Palomas Pompidou

En un rincón de la plaza que hay en frente del Centro Georges Pompidou, en Paris, un mendigo hunde la mano en una bolsa de plástico blanca, llena de migas de pan. Segundos después, como una explosión de aplausos, unas doscientas palomas (más o menos... ¿cómo contarlas?) alzan el vuelo como movidas por un viento huracanado. En el aire, son pinceladas de blanco, negro y gris; borrosas y ruidosas manchas de vida.

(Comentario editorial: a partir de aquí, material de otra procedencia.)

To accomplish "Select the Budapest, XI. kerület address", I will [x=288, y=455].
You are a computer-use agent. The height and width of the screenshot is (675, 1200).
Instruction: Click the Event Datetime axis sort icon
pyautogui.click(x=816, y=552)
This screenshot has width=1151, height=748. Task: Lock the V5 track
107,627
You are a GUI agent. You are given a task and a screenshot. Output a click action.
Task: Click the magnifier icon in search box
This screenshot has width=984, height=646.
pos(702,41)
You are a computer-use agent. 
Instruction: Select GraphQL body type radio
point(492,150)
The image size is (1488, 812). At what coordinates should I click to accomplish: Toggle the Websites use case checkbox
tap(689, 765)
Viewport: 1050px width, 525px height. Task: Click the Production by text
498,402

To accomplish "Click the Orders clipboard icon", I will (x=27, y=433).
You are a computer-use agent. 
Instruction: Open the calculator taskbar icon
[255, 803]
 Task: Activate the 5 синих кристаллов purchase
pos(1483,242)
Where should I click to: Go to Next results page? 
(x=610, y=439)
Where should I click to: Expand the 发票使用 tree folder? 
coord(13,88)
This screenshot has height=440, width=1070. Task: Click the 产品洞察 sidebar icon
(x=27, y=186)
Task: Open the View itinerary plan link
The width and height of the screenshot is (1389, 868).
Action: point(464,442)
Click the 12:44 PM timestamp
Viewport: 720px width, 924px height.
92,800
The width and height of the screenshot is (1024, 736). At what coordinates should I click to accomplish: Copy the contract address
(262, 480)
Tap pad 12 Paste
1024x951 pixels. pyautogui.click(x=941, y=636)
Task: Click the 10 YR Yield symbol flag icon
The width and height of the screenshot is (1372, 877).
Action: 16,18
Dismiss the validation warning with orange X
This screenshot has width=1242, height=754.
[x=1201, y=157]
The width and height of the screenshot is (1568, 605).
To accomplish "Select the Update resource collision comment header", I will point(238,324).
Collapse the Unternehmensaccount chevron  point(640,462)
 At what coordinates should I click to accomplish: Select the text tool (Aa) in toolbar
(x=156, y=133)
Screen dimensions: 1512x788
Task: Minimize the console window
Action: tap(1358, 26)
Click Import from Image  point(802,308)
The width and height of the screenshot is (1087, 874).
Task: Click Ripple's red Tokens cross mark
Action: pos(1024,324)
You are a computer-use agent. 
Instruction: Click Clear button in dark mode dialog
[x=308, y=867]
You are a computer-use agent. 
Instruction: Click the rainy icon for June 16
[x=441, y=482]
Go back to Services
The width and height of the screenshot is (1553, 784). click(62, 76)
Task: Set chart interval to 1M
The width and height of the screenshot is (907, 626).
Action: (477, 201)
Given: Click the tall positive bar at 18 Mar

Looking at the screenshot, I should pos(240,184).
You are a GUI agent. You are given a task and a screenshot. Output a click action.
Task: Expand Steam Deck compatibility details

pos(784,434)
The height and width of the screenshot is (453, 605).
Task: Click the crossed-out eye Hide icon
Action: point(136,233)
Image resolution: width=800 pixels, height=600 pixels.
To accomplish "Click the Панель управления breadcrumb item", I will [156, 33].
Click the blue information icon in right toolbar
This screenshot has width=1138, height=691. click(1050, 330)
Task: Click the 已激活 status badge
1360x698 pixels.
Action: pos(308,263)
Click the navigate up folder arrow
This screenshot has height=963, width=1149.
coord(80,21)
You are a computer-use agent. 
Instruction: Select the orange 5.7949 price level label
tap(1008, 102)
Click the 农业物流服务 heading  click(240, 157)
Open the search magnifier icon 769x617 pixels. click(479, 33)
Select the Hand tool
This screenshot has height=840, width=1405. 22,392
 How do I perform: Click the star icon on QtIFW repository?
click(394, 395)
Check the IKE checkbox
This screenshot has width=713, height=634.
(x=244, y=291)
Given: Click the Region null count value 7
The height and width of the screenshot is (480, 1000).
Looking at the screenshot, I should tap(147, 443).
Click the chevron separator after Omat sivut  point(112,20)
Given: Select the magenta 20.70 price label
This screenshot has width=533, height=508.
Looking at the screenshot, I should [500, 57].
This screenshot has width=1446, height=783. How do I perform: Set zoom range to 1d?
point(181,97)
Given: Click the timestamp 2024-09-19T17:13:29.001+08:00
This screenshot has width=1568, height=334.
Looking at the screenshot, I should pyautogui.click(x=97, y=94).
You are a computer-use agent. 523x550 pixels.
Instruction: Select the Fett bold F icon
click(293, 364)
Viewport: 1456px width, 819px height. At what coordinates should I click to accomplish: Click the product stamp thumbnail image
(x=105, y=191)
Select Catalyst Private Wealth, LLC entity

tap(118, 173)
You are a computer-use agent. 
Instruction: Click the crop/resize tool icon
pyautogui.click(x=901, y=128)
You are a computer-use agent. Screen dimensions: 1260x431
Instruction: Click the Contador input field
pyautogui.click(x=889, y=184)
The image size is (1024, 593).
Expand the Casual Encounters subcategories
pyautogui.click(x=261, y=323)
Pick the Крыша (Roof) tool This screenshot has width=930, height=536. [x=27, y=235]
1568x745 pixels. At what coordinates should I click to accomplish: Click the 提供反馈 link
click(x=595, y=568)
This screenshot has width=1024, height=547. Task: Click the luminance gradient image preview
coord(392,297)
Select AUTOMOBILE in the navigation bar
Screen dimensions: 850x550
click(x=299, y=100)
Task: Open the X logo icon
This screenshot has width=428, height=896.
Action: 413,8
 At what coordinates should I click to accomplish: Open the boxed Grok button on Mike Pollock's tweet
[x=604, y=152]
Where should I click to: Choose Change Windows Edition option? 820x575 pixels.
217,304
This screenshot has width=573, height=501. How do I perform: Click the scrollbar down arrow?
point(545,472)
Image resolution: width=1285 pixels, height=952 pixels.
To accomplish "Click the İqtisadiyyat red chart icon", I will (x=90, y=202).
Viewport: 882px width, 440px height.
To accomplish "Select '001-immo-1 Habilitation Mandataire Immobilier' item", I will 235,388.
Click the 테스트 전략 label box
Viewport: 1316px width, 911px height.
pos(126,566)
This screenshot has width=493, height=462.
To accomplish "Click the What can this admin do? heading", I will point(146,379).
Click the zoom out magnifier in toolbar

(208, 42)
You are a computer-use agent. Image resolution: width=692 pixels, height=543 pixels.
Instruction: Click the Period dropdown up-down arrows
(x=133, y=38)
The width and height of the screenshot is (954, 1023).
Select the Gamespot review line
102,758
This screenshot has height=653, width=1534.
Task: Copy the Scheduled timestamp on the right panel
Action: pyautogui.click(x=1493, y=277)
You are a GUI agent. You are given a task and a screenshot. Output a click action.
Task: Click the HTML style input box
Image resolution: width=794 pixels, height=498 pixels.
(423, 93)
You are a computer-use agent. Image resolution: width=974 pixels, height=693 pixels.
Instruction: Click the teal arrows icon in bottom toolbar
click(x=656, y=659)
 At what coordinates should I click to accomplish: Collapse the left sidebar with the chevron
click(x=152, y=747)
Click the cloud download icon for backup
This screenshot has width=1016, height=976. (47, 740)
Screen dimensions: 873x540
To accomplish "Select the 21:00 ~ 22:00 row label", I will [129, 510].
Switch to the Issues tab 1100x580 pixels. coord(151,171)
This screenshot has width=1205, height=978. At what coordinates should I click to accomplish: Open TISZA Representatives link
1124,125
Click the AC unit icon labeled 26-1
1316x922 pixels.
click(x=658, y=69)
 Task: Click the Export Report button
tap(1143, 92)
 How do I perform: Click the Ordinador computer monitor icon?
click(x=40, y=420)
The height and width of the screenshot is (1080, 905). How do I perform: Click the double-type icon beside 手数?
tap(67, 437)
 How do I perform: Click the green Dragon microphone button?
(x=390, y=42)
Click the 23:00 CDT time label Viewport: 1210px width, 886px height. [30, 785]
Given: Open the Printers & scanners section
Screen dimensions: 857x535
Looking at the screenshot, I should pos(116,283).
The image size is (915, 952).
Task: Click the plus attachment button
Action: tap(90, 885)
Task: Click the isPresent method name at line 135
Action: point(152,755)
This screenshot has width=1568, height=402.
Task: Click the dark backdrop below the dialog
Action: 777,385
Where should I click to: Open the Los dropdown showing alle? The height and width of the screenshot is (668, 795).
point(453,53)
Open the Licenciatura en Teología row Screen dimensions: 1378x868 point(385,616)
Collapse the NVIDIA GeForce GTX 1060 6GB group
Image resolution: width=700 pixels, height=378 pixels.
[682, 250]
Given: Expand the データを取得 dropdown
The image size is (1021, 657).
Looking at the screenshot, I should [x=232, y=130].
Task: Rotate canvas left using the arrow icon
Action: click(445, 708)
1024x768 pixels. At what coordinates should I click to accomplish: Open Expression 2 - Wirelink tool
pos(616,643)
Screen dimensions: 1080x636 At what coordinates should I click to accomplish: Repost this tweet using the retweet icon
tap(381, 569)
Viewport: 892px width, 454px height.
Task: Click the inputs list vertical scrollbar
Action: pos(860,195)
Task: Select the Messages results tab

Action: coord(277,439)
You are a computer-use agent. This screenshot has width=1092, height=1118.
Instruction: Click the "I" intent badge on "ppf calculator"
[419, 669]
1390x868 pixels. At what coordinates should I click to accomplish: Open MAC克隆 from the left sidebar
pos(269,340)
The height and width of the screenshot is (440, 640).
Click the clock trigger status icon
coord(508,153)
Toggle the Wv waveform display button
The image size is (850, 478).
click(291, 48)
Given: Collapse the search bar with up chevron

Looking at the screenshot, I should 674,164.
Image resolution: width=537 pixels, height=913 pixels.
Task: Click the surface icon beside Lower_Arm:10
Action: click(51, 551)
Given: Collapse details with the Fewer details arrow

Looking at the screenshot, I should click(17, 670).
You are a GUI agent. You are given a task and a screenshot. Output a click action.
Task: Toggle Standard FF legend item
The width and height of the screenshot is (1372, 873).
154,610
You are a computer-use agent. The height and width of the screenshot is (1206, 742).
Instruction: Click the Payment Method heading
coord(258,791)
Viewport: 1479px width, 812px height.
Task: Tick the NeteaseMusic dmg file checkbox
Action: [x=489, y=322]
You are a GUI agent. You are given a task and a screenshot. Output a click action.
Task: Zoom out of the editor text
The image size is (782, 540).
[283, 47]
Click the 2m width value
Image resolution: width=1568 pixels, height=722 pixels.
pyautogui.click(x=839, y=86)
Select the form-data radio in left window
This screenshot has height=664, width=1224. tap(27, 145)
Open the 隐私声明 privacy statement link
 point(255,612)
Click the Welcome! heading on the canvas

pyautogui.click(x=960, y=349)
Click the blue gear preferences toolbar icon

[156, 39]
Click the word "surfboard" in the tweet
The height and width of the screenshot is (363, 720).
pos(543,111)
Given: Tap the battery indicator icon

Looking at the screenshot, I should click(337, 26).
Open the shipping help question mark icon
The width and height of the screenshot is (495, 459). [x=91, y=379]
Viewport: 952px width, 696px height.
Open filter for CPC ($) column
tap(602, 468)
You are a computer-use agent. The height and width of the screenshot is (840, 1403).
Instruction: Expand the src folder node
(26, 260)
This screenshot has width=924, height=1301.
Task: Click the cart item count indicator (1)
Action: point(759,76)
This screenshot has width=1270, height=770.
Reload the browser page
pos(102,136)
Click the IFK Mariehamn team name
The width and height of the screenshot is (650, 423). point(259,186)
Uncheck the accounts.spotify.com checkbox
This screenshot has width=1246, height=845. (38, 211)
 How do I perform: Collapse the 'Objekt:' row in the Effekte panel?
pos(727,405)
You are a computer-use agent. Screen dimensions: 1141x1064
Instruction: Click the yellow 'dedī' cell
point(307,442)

Las Palomas Pompidou comen en formación de girasol (agrupadas en círculos concéntricos y con el cuerpo inclinado formando un ángulo de 45 grados), completamente ajenas a los grandes maestros del arte del siglo XX y sus obras.
Hoy, el museo está cerrado, como todos los martes, y pueden comer y pasear tranquilas. En la fachada del edificio, el sol proyecta un rectángulo de luz cálida que se estrecha a medida que pasan los minutos. Es como una cortina gigante, pero al revés.
Mientras la mayoría, tras el atracón, beben agua de los charcos cortesía de la lluvia caída durante la noche, otras, recién llegadas, buscan las ultimas migas de pan (las más pequeñas) entre los adoquines, decorados por un collage de plumas, excrementos, hojas de árbol y algún chicle ennegrecido.
No muy lejos, un macho se pone seductor: hincha la papada como un globo y persigue a su hembra, con un bailar al más puro estilo flamenco. Cerca de este pequeño espectáculo, un par de gorriones que parecen ser amigos, acaban de aterrizar. Son curiosos y vienen con hambre. Esperan su oportunidad guardando las distancias como las hienas con los leones. Pero tras un par de intentos, son echados por un amenazante grupo de Palomas Pompidou.
En cuanto a los humanos, la mayoría esquivan la zona o la atraviesan rápido, asustados y asqueados (huele que alimenta). Pero hay excepciones. Los turistas, por ejemplo, en lugar de alejarse, se acercan y toman fotos. También están los mendigos. A ellos, les da igual: es el pan de cada día.